I just finished reading The Lucifer Effect by Phil Zimbardo. Zimbardo was the man who designed the infamous Stanford Prison Experiment, during which two dozen Stanford students were divided into groups of "prisoners" and "guards" - selected by random - and installed in a makeshift prison. The experiment was scheduled to last for two weeks. Just two weeks. But after six days, the "experiment" had turned into chaos.


Guards tortured their prisoners, forced them to do humiliating and demeaning exercises, threw them into solitary confinement for arbitrary reasons, did everything they could do to crush the spirits of their captives.




The prisoners resisted, fought, attempted to escape, mounted hunger strikes and civil disobedience, went mad, sunk into dangerous depression, and convinced themselves they would never be released. Some were released for their own protection, for the sake of their rapidly deteriorating health - after two days. The remaining prisoners - fueled on their own paranoia and fueled by the behavior of the guards and the prison's "supervisors" - decided that the experiment was real, that they were prisoners in a genuine prison, not college students being paid $15 per day to participate in an experiment.

Everyone - the guards, the prisoners, the psychologists who videotaped and recorded and watched the "prison" - went mad.

The experiment lasted for just six days.

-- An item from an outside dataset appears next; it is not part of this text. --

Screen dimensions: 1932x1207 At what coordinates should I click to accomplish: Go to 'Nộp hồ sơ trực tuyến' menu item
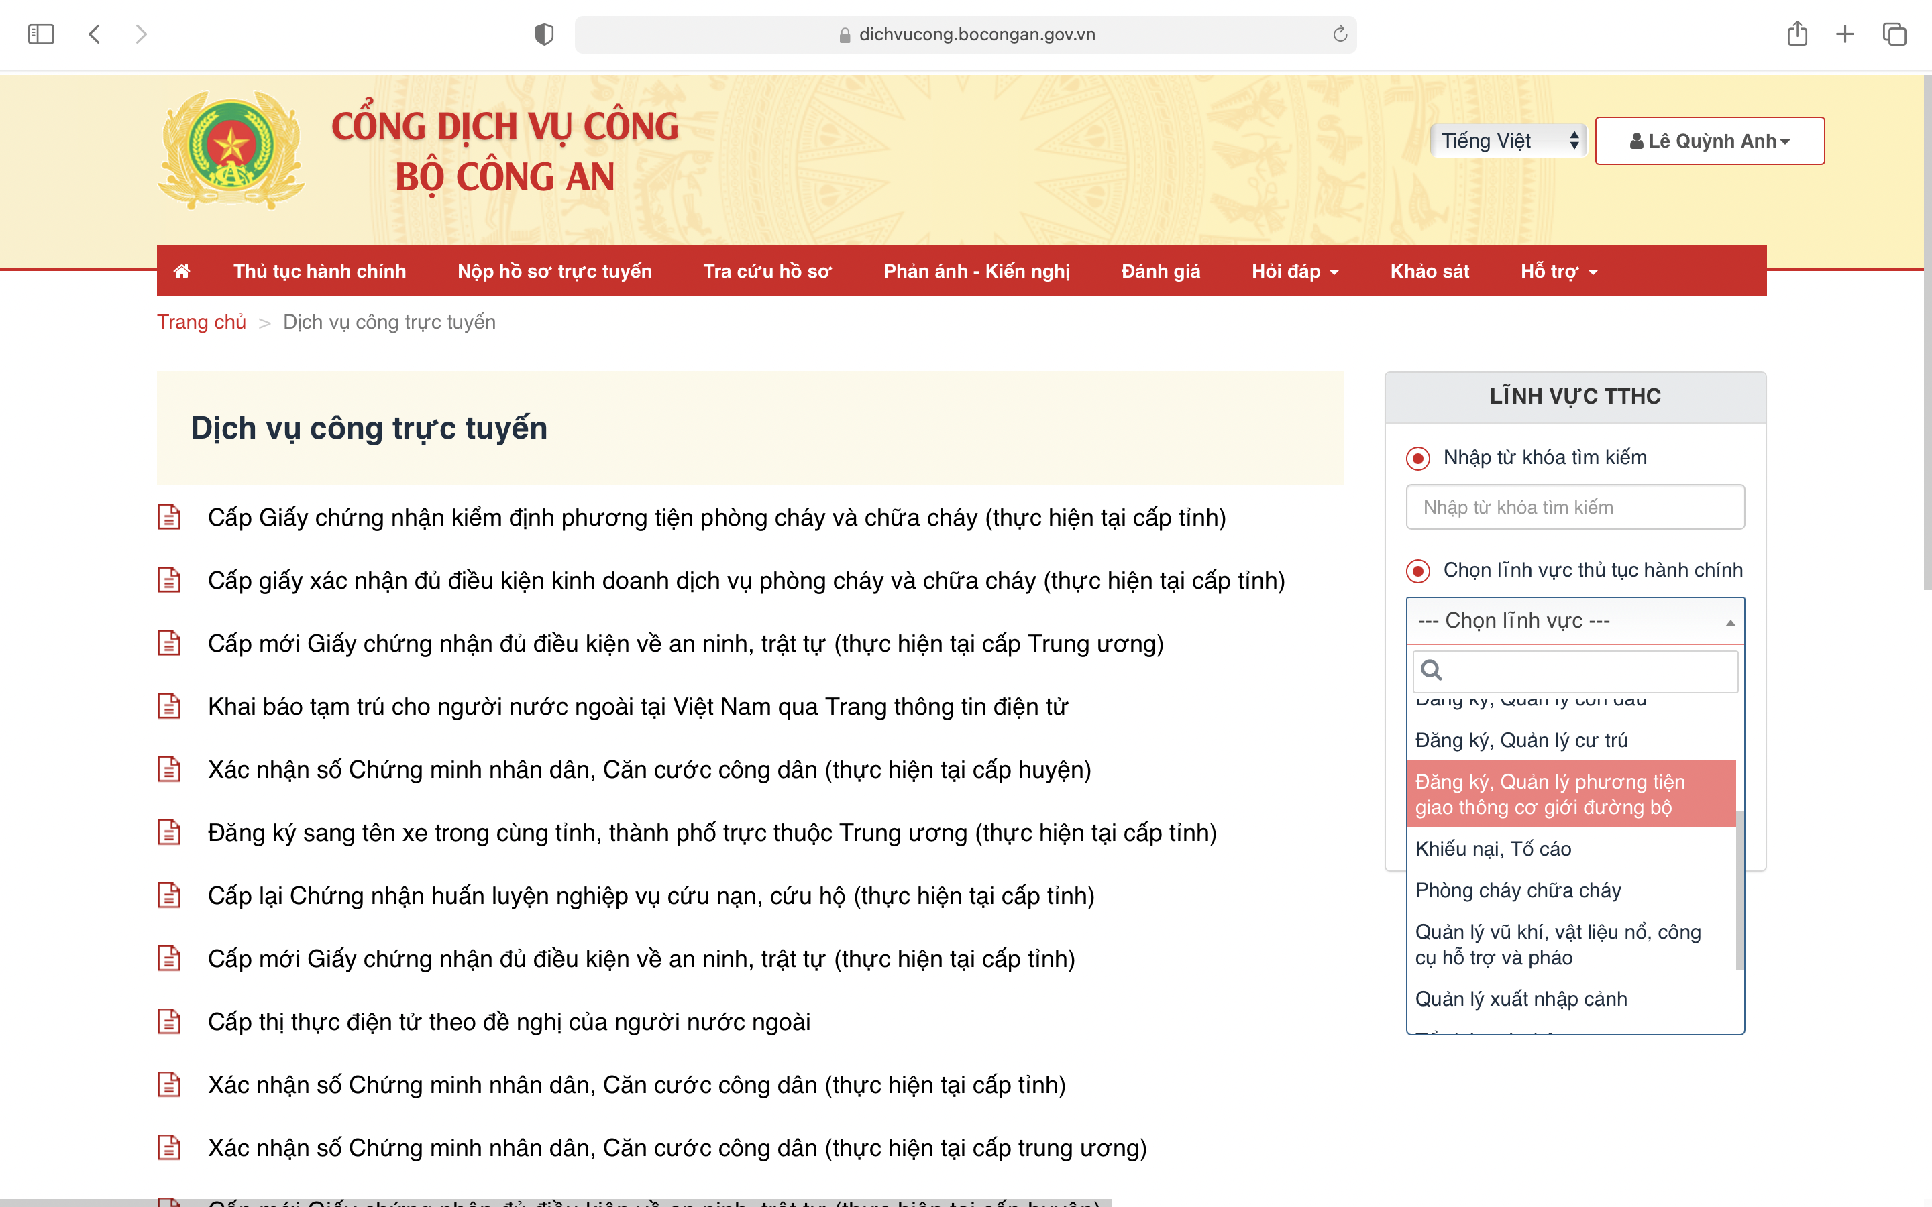click(x=554, y=271)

Finally, someone - someone who had not been part of it, had not been watching and soaking in the toxic atmosphere, someone who had fresh eyes and could see clearly what was happening - blew the whistle. Christina Maslach, a graduate student (who went on to marry Zimbardo), surprised herself by insisting that the experiment was not an experiment, was not in fact moral. It was a torture chamber that had to be shut down.

Zimbardo takes the lessons learned - including his own complicity in the events of the Stanford Prison Experiment - and explores how ordinary men can turn evil, given the right circumstances and the right supervision - or lack thereof. He sees parallels in the experiment, conducted in 1971, and the recent revelations of torture, abuse, and even homicide in the Abu Ghraib Prison. In both places, a lack of responsible supervision, dehumanization of both the guards and the prisoners, and an overall atmosphere of impunity and lawlessness inspired the abuses. Evil, postulates Zimbardo, is not something that only happens to certain "bad apples." Evil can happen to any of us. Anyone can turn, given the right combination of circumstances and inner makeup. It's not about bad apples, it's about bad barrels that rot the apples within.

But the converse of this is what gives us all hope. "The banality of heroism" is a true corollary to the much-discussed banality of evil. Just as anyone can sink into the depths of madness, tormenting and dehumanizing his fellow man, anyone can rise to become a hero - one who can cry for fairness and justice, despite the behavior of those around him. Anyone can become a Gandhi, a Mandela, a Joe Darby. We just need the right combination of circumstances and inner makeup. The right stuff, as it were, combined with the right opportunity to rise. We can all be heroes.

These issues - the nature of evil - is something that's fascinated me since I was in college. One of these days, I'll share the story of how it all started. But I've been reading books like this for a very long time - about evil, about Nazi psychology, about war and the warrior mentality, about the darkness that lives in your heart and mine. But this may be the best of them, and certainly it is the most hopeful about the nature of the human spirit. Read it.